>> begin

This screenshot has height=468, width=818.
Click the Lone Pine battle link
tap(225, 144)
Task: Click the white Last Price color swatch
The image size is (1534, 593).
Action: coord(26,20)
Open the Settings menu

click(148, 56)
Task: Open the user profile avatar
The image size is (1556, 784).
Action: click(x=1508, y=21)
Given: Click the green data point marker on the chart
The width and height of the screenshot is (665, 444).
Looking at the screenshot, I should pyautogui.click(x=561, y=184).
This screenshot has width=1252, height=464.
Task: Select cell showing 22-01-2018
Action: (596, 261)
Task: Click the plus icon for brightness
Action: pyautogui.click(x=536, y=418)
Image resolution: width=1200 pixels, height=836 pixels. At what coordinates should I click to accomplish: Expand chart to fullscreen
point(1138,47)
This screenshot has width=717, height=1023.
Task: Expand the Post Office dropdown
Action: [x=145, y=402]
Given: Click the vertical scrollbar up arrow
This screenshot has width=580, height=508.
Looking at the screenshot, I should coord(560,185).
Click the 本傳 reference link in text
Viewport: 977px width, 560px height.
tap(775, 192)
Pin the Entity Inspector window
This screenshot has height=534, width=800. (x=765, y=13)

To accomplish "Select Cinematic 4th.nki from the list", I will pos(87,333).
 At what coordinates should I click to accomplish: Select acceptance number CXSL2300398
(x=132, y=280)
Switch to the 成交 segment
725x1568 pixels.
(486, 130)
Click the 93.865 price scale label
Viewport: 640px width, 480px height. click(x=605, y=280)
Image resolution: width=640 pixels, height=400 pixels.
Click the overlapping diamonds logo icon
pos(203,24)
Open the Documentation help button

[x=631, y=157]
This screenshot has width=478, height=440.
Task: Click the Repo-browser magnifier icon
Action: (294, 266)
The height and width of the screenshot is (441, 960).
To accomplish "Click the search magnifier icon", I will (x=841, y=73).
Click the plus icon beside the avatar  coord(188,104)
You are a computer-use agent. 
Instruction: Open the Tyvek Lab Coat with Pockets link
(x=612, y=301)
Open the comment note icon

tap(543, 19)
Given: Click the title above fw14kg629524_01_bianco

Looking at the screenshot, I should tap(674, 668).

>> end

= EXERCISE REQUIREMENTS =
Copy out the lines above word for word, from the line with "Task: Click the white Last Price color swatch" to the line with "Action: (294, 266)", including both of those lines.

= ANSWER TO THE TASK =
Task: Click the white Last Price color swatch
The image size is (1534, 593).
Action: coord(26,20)
Open the Settings menu

click(148, 56)
Task: Open the user profile avatar
The image size is (1556, 784).
Action: click(x=1508, y=21)
Given: Click the green data point marker on the chart
The width and height of the screenshot is (665, 444).
Looking at the screenshot, I should pyautogui.click(x=561, y=184).
This screenshot has width=1252, height=464.
Task: Select cell showing 22-01-2018
Action: (596, 261)
Task: Click the plus icon for brightness
Action: pyautogui.click(x=536, y=418)
Image resolution: width=1200 pixels, height=836 pixels. At what coordinates should I click to accomplish: Expand chart to fullscreen
point(1138,47)
This screenshot has width=717, height=1023.
Task: Expand the Post Office dropdown
Action: [x=145, y=402]
Given: Click the vertical scrollbar up arrow
This screenshot has width=580, height=508.
Looking at the screenshot, I should coord(560,185).
Click the 本傳 reference link in text
Viewport: 977px width, 560px height.
tap(775, 192)
Pin the Entity Inspector window
This screenshot has height=534, width=800. (x=765, y=13)

To accomplish "Select Cinematic 4th.nki from the list", I will pos(87,333).
 At what coordinates should I click to accomplish: Select acceptance number CXSL2300398
(x=132, y=280)
Switch to the 成交 segment
725x1568 pixels.
(486, 130)
Click the 93.865 price scale label
Viewport: 640px width, 480px height. click(x=605, y=280)
Image resolution: width=640 pixels, height=400 pixels.
Click the overlapping diamonds logo icon
pos(203,24)
Open the Documentation help button

[x=631, y=157]
This screenshot has width=478, height=440.
Task: Click the Repo-browser magnifier icon
Action: (294, 266)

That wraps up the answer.